WORK ORDER >>
Copy nothing but the lines from the line with "Task: Open the Dagrecords tab" to the end of the records, retyped exactly. Pictures stay out.

(Dataset entries)
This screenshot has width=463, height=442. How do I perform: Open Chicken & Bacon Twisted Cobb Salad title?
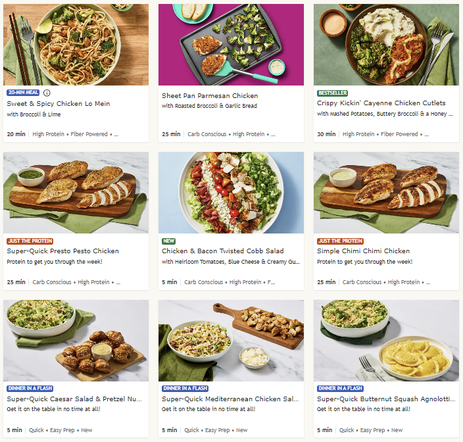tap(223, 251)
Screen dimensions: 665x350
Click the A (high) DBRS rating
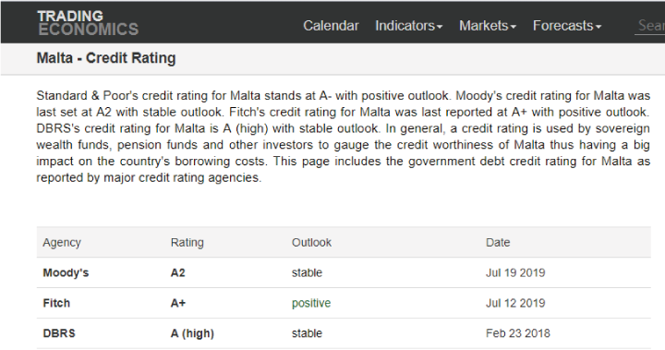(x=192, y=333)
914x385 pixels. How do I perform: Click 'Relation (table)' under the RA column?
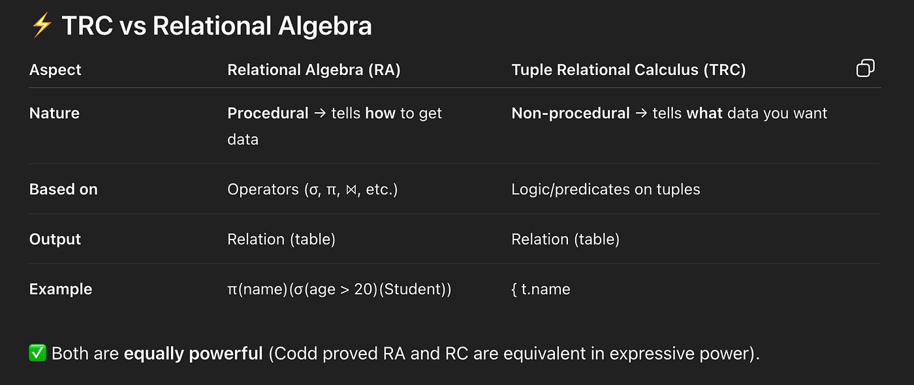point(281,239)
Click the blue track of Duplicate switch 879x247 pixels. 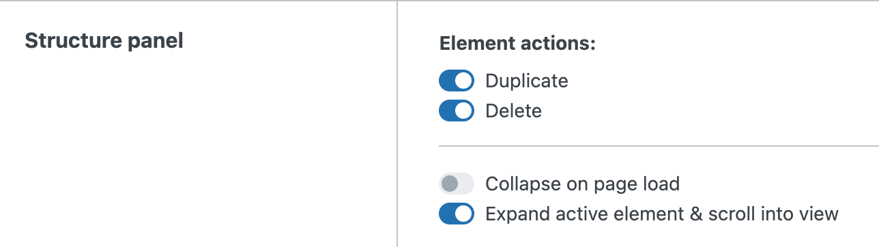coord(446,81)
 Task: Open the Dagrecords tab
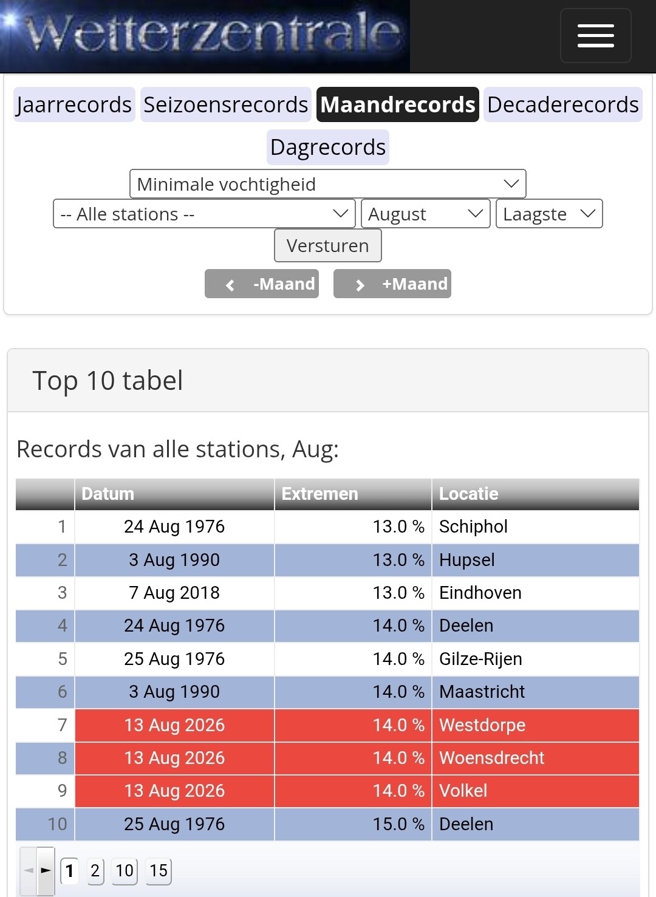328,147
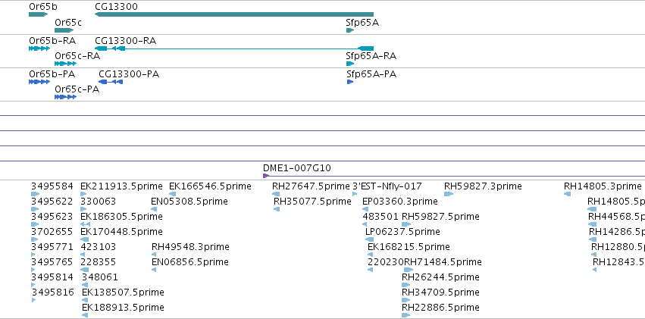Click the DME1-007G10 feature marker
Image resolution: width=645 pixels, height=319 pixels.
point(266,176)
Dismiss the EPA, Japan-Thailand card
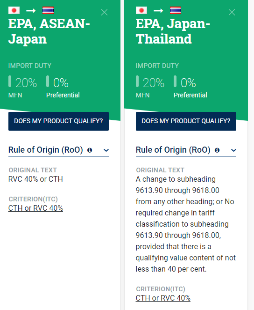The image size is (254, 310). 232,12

EXERCISE SOLUTION >>
 Task: Open the Dagrecords tab
328,147
Click the DME1-007G10 feature marker
Image resolution: width=645 pixels, height=319 pixels.
point(266,176)
Dismiss the EPA, Japan-Thailand card
The image size is (254, 310). 232,12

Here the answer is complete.